# Text segment start

For years, stormwater "was seen as a problem, as a burden you've got to push somewhere else, whereas today, we're looking at it more as a resource," said Seth Brown, executive director of the nonprofit National Municipal Stormwater Alliance. "That's the big paradigm shift that's been going on in the stormwater sector."
Despite this growing interest, the report found that greater uptake of stormwater is hindered by a lack of comprehensive data characterizing the national volumetric potential, as well as the lack of a nationwide framework for stormwater capture, treatment and reuse, among other barriers.
Water rights and public health codes governing use and pollutants are also challenges, Brown said. Funding can also be a hurdle because stormwater efforts often require long-term thinking and investments.
But the payoff is worth it — particularly as the limitations of past unsustainable practices become clearer, he said. While stormwater likely would not replace all other supplies, it could be a key piece of a city's or region's water portfolio.
"What we're going to see in the future is going to be an all-of-the-above kind of thing — it's going to be water recycling as well as stormwater capture and reuse," Brown said. "It's going to play a significant enough role where we should talk about it, and think about it, and start addressing it now."
In California, officials are working to achieve this through a number of projects. During the 2023 water year, state agencies permitted more than 1.2 million acre-feet of groundwater recharge — including nearly 400,000 acre-feet that were recharged after Gov. Gavin Newsom temporarily lifted regulations to allow more floodwater from storms to be diverted into areas where it could percolate into the ground.
The state is also moving forward with plans for a proposed tunnel that would capture and move more water from the Sacramento-San Joaquin River Delta during wet years. Had the tunnel been operational this winter, the Department of Water Resources could have captured about 481,000 acre-feet of stormwater between Jan. 1 and Feb. 22, or enough water for about 5 million people for a year, officials said.
"The recent winter storms have brought a lot of water that has the potential to be captured and stored underground to replenish groundwater basins," said Margaret Mohr, the DWR's deputy director of communications. She noted that since 2019, the state has invested more than $160 million in projects that help urban areas capture, store and reuse runoff.
"As we face a hotter, drier future brought on by climate change, we are going to continue to see less snowpack, meaning we can't rely as heavily on snowpack for future water supply as we have in the past," Mohr said. "California must continue to invest in water management strategies like stormwater capture, groundwater recharge and recycled water to ensure that our water supply remains safe and reliable and to provide continued flood protection for communities."

# Text segment end

### Problem set
a - According to the stormwater text, how much has California invested since 2019 in projects that help urban areas capture, store and reuse runoff?
b - Reproduce the stretch of the stormwater text from "But the payoff" through "region's water portfolio.".
The listing comes from a separate source unrelated to the stormwater text.

# Dataset extract start

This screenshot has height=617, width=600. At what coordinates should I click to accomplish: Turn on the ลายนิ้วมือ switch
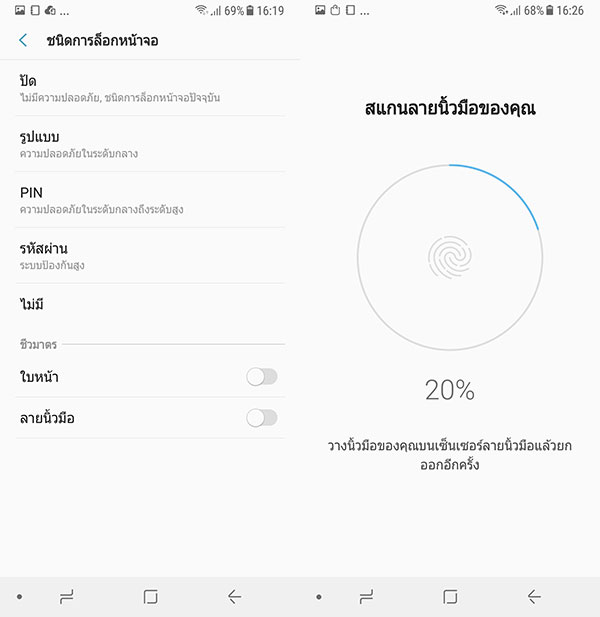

# Dataset extract end

### Answers to each task
a - More than $160 million.

b -
But the payoff is worth it — particularly as the limitations of past unsustainable practices become clearer, he said. While stormwater likely would not replace all other supplies, it could be a key piece of a city's or region's water portfolio.